● **Kutipan**:
- - -
Pages

Monday, April 15, 2013

QISHAS dan KASUS LAPAS CEBONGAN





Oleh: Herman Anas
PENYERANGAN Lapas Cebongan yang menewaskan empat tahanannya yakni ; Dicky Sahetapi alias Dicky Ambon, Dedi, Ali, dan YD alias Johan sudah terungkap. Keterlibatan oknum anggota Korps Pasukan Khusus (Kopassus) TNI AD terbukti sebagai pelaku penyerangan Lapas Kelas IIB Cebongan Sleman Yogyakarta, mengundang kecaman dan keprihatinan.
Penyelidikan dari Tim Investigasi TNI AD mendapatkan motif penyerangan Lapas Kelas IIB Cebongan, Sleman, Daerah Istimewa Yogyakarta, adalah reaksi atas pembunuhan anggota Kopassus Serka Heru Santoso dan penyerangan mantan anggota Kopassus Serka Sriyono. Kedekatan pelaku dengan para korban juga menjadi latar belakang. (Kamis, 4 April 2013 Jakarta, Kompas.com)
- - -
● **Cuplikan Data**:
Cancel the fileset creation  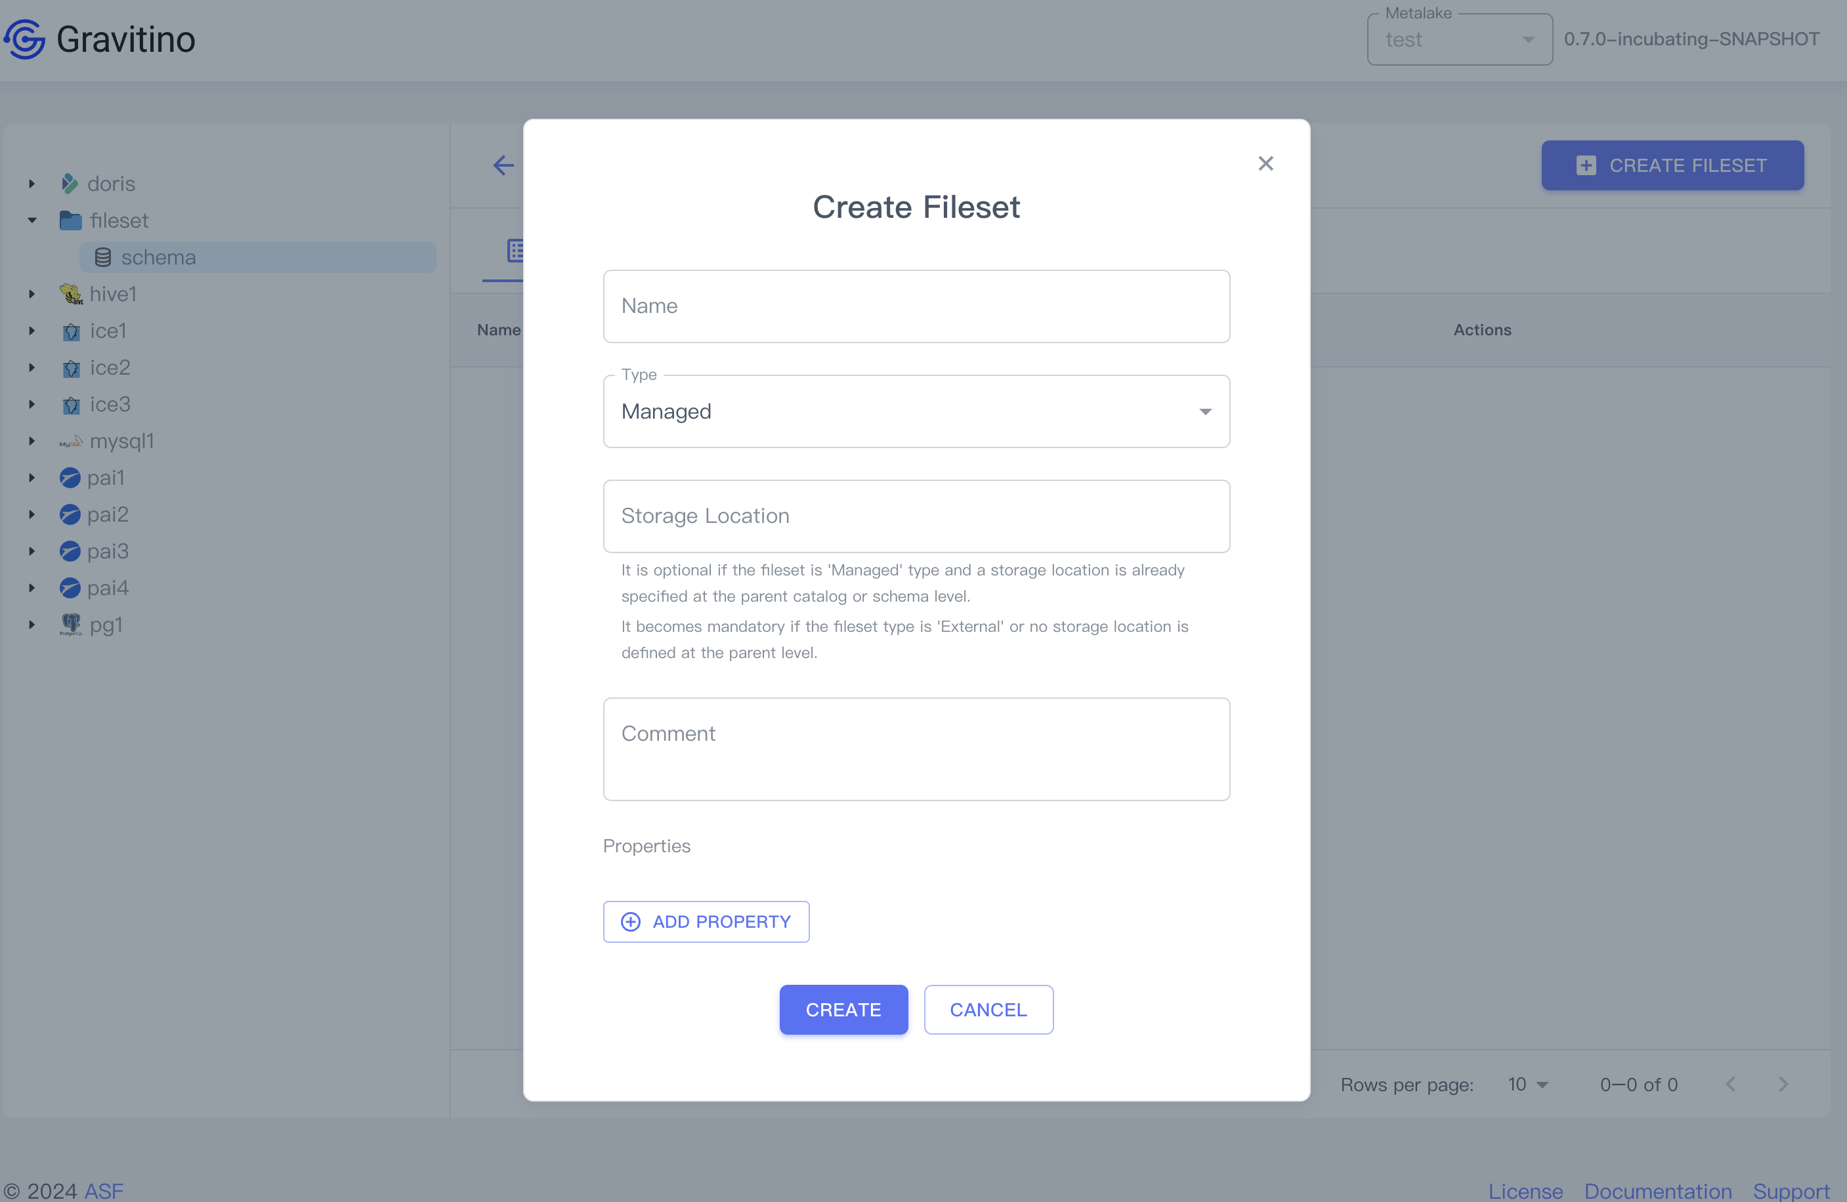coord(988,1010)

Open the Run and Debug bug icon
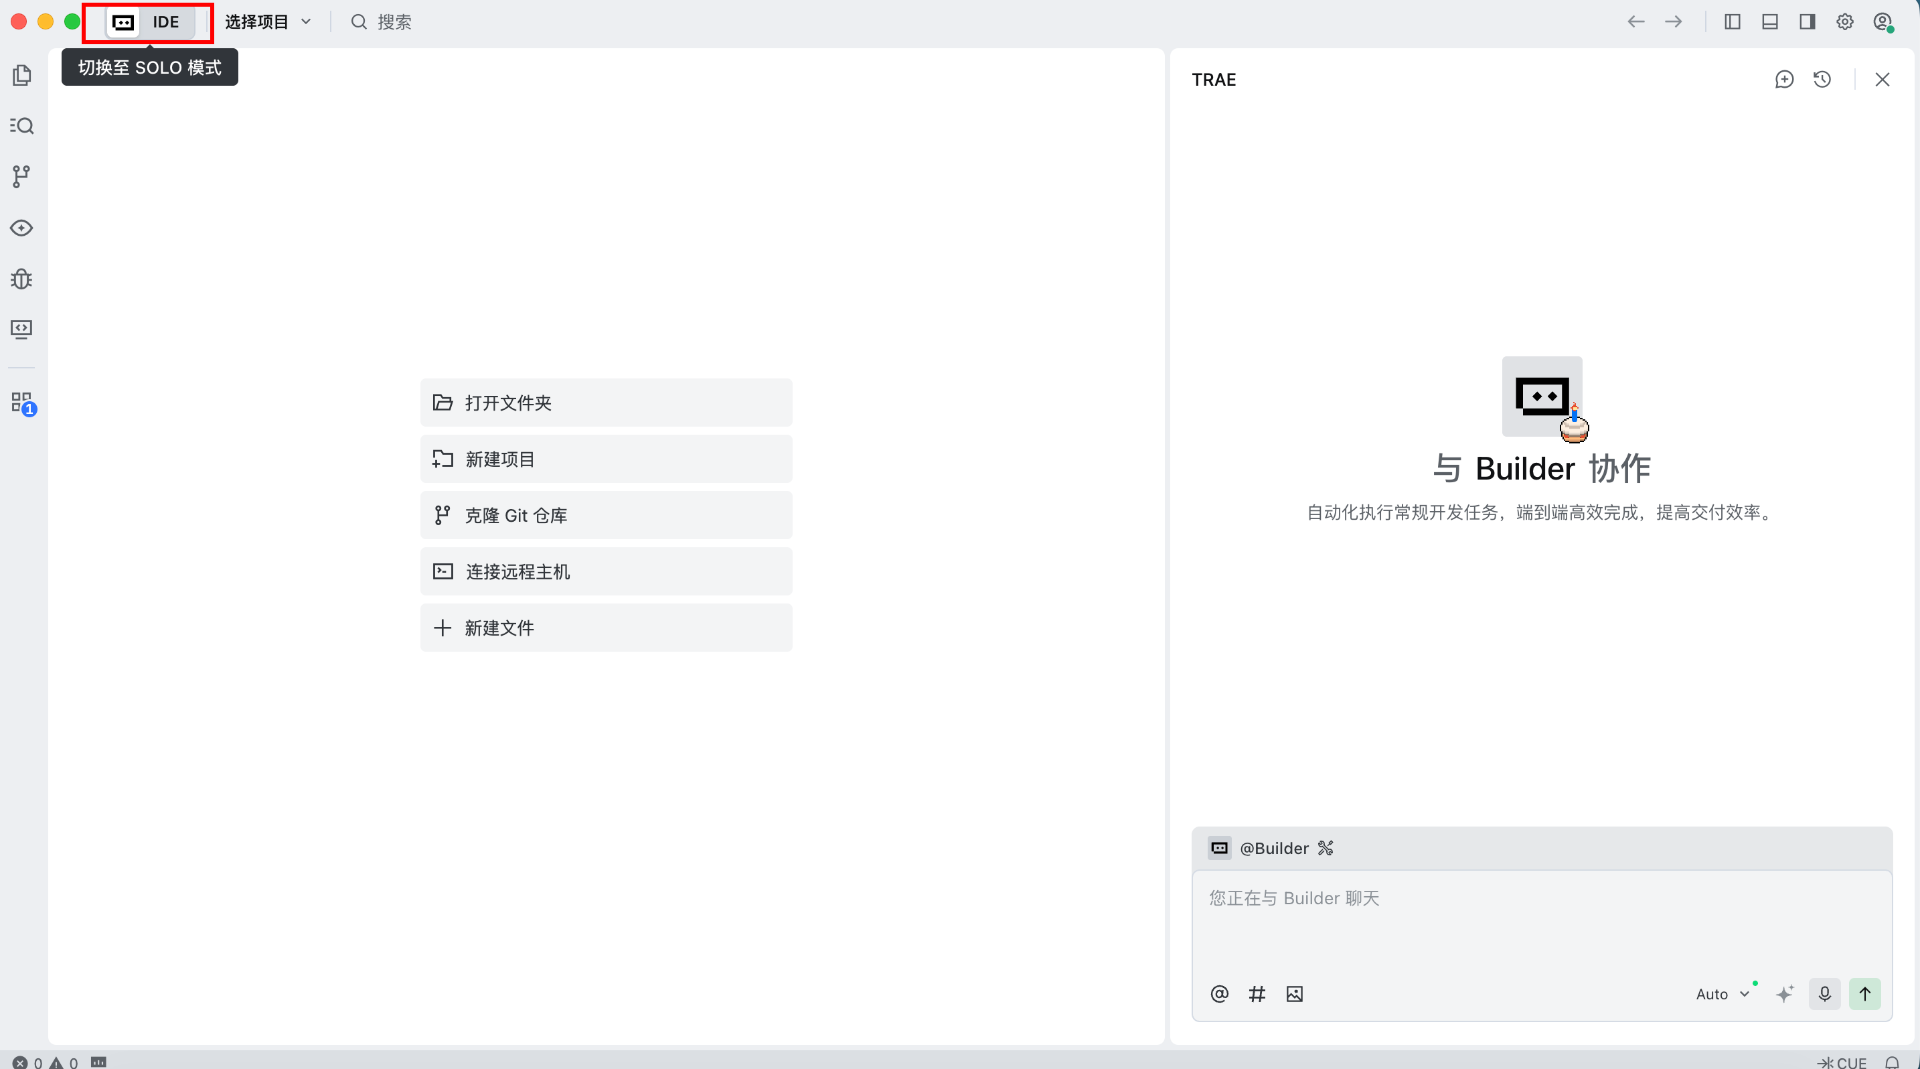[22, 279]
- - -
● **Tugas dan Latihan**:
1 > Tulis ulang bagian teks tentang penyerangan Lapas Cebongan mulai dari "Penyelidikan dari Tim" dan berakhir pada "2013 Jakarta, Kompas.com)". Ganti "reaksi" dengan "balasan".
2 > Sebutkan semua tahanan yang tewas dalam penyerangan menurut teks tentang penyerangan Lapas Cebongan.

● **Jawaban Latihan**:
1 >
Penyelidikan dari Tim Investigasi TNI AD mendapatkan motif penyerangan Lapas Kelas IIB Cebongan, Sleman, Daerah Istimewa Yogyakarta, adalah balasan atas pembunuhan anggota Kopassus Serka Heru Santoso dan penyerangan mantan anggota Kopassus Serka Sriyono. Kedekatan pelaku dengan para korban juga menjadi latar belakang. (Kamis, 4 April 2013 Jakarta, Kompas.com)

2 > Dicky Sahetapi alias Dicky Ambon, Dedi, Ali, YD alias Johan